----- TEKS DOKUMEN -----

Para Pemohon juga menilai pembatasan usia pemuda hanya sampai 30 tahun menciptakan perlakuan hukum yang berbeda antara warga negara 30 tahun ke bawah dengan yang telah berusia 30 tahun ke atas. Padahal, lanjut Pemohon, PBB menetapkan youth hingga 35 tahun.
"UNESCO & PBB menetapkan youth hingga 35 tahun, bahkan di beberapa yurisdiksi sampai 40 tahun," ujar Pemohon.
"Bahwa pembedaan tersebut tidak memiliki dasar ilmiah maupun proporsionalitas, sehingga bersifat arbitrer dan menimbulkan diskriminasi usia yang bertentangan dengan prinsip kepastian hukum yang adil," imbuhnya.
Dengan begitu, para Pemohon menilai pembatasan usia maksimal pemuda 30 tahun tersebut bersifat arbitrer atau sewenang-wenang. Alasannya yakni:
Tidak didasarkan pada kajian ilmiah yang kuat mengenai fase perkembangan manusia.
Tidak sejalan dengan standar internasional yang menetapkan youth hingga 35-40 tahun.
Tidak mempertimbangkan realitas sosial Indonesia, di mana banyak warga negara baru menyelesaikan pendidikan tinggi, memulai karier, dan aktif dalam organisasi masyarakat pada usia 30 tahun ke atas.
"Bahwa karena sifatnya yang arbitrer dan diskriminatif, norma Pasal 1 ayat (1) UU Kepemudaan bertentangan dengan prinsip konstitusionalitas, keadilan, dan non-diskriminasi," papar Pemohon.
Dengan sejumlah argumentasi tersebut, para Pemohon pun meminta MK mengubah batas usia maksimal pemuda menjadi 40 tahun. Namun, kini gugatan itu kandas.

-----

» **SOAL LATIHAN**:
1. Jawab pertanyaan berikut berdasarkan teks tentang gugatan batas usia pemuda:
(a) Menurut Pemohon, PBB menetapkan youth hingga usia berapa?
(b) Norma pasal dan ayat berapa dari UU Kepemudaan yang dinilai Pemohon bertentangan dengan prinsip konstitusionalitas, keadilan, dan non-diskriminasi?
(c) Para Pemohon meminta MK mengubah batas usia maksimal pemuda menjadi berapa tahun?
2. Kutip tanpa perubahan bagian teks tentang gugatan batas usia pemuda yang dibuka dengan kata-kata "Tidak mempertimbangkan realitas" dan ditutup dengan "gugatan itu kandas.".

----- BLOK DATA -----

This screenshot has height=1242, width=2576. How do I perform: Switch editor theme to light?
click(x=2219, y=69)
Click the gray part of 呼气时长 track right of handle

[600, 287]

-----

» **JAWABAN SOAL**:
1.
(a) 35 tahun
(b) Pasal 1 ayat (1)
(c) 40 tahun

2.
Tidak mempertimbangkan realitas sosial Indonesia, di mana banyak warga negara baru menyelesaikan pendidikan tinggi, memulai karier, dan aktif dalam organisasi masyarakat pada usia 30 tahun ke atas.
"Bahwa karena sifatnya yang arbitrer dan diskriminatif, norma Pasal 1 ayat (1) UU Kepemudaan bertentangan dengan prinsip konstitusionalitas, keadilan, dan non-diskriminasi," papar Pemohon.
Dengan sejumlah argumentasi tersebut, para Pemohon pun meminta MK mengubah batas usia maksimal pemuda menjadi 40 tahun. Namun, kini gugatan itu kandas.